Work to be completed. Please extend the review of CA Internet Security Suite 2009 below, carrying it on from its final sentence.

Text segment.
┌────────
CA Internet Security Suite Plus 2009 (5-Users review: CA Internet Security Suite Plus 2009 (5-Users

The Good CA Internet Security Suite 2009 has a cool Getting Started tutorial and good technical support options.

The Bad Slow and sluggish; poor user interface; antiphishing feature is inadequate.

The Bottom Line CA Internet Security Suite 2009 has made some modest gains over its previous efforts, but overall it lags behind its security suite competition in speed and effectiveness.

5.6 Overall
  • Setup 6
  • Features 6
  • Performance 5
  • Support 7

CA Internet Security Suite 2009 will probably have some admirers, but we're not among them. If you are a network administrator, you'll appreciate the long and torturous installation path; however, the average person will grow frustrated at how many times you have to enter your personal information, create passwords, or otherwise babysit the process. Once installed, we were unimpressed by the functional, yet uninspiring interface and the suite's sluggish performance, scoring some of the lowest marks in our CNET Labs tests. In terms of effectiveness, it scored the worst of the Internet Security Suites tested by as posted in its September 2008 results. That said, we really like the technical support options, offering one of the more complete service packages we've seen this year. Overall, we'll pass on this Internet security suite and direct your attention to the faster Norton Internet Security 2009 or McAfee Internet Security 2009 instead.
└────────
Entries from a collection
┌────────
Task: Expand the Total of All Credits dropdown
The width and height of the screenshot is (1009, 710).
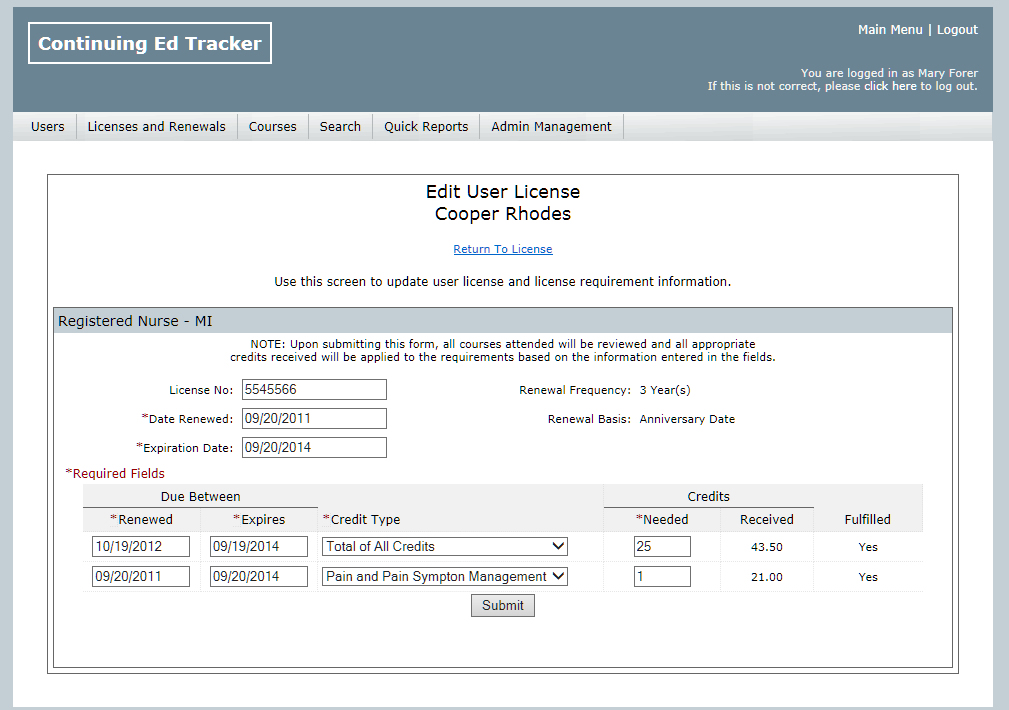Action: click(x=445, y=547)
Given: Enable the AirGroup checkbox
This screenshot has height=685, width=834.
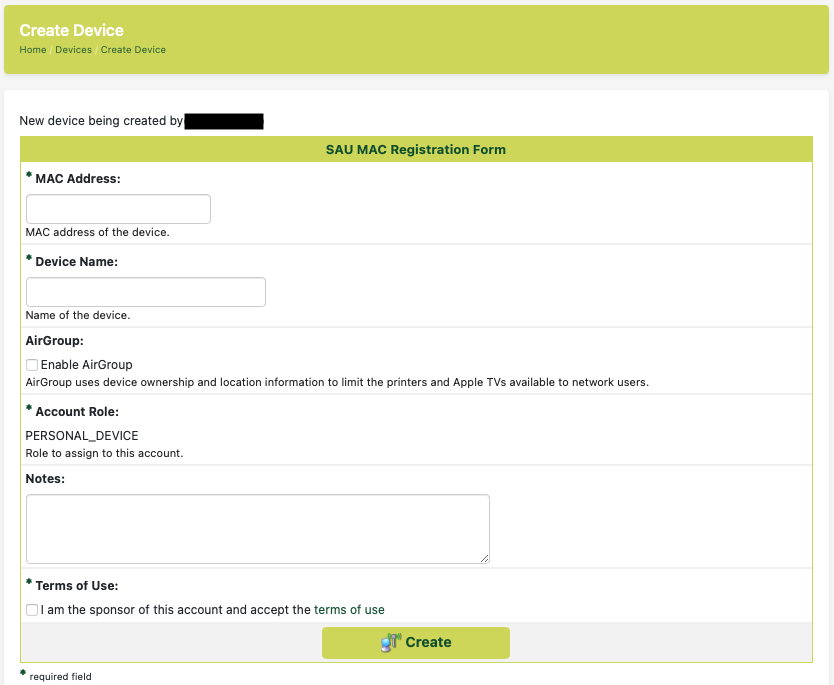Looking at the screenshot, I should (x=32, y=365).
└────────
┌────────
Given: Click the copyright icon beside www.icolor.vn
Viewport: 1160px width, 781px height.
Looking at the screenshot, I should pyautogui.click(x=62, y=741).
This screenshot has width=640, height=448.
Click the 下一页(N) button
└────────
Written answer.
For $79.99, CA lets you install the product on up to five PCs, two more than the competition. The CA Internet Security Suite runs on Windows 2000 and XP.

There is an installation wizard, but we didn't like the fact that even with an activation code you still have to enter your name, address, and e-mail. We did like that the installation wizard makes you scroll down to accept the EULA; whether you read it is up to you. We didn't like that you have to accept a Lesser General Public License for some open-source libraries included within the suite; this may be confusing for some people. We also didn't like that if you chose to install the parental controls, you'll suspend the installation until you provide additional passwords and e-mail addresses to prevent tampering.

Once started, there is a cool Getting Started Flash-based tour of the product. If the rest of the product, say the interface, had been like the Getting Started presentation, we might have gotten more excited. Alas, the interface hasn't changed since 2007. By clicking any topic, for example Personal Firewall, CA will open a new window with the Personal Firewall settings. By clicking individual topics, you are taken to a new window with more specifics about the topic selected. This seems very old-school--even McAfee has updated its interface to contain all activities within one window--and shows that the security tools are not integrated well. The downsides are that the suite takes up more system resources and that you will have several open windows on your desktop.

Should you decide to uninstall the product, there is an uninstall option in the All Programs listing. After a reboot, however, we found more than a few residual files.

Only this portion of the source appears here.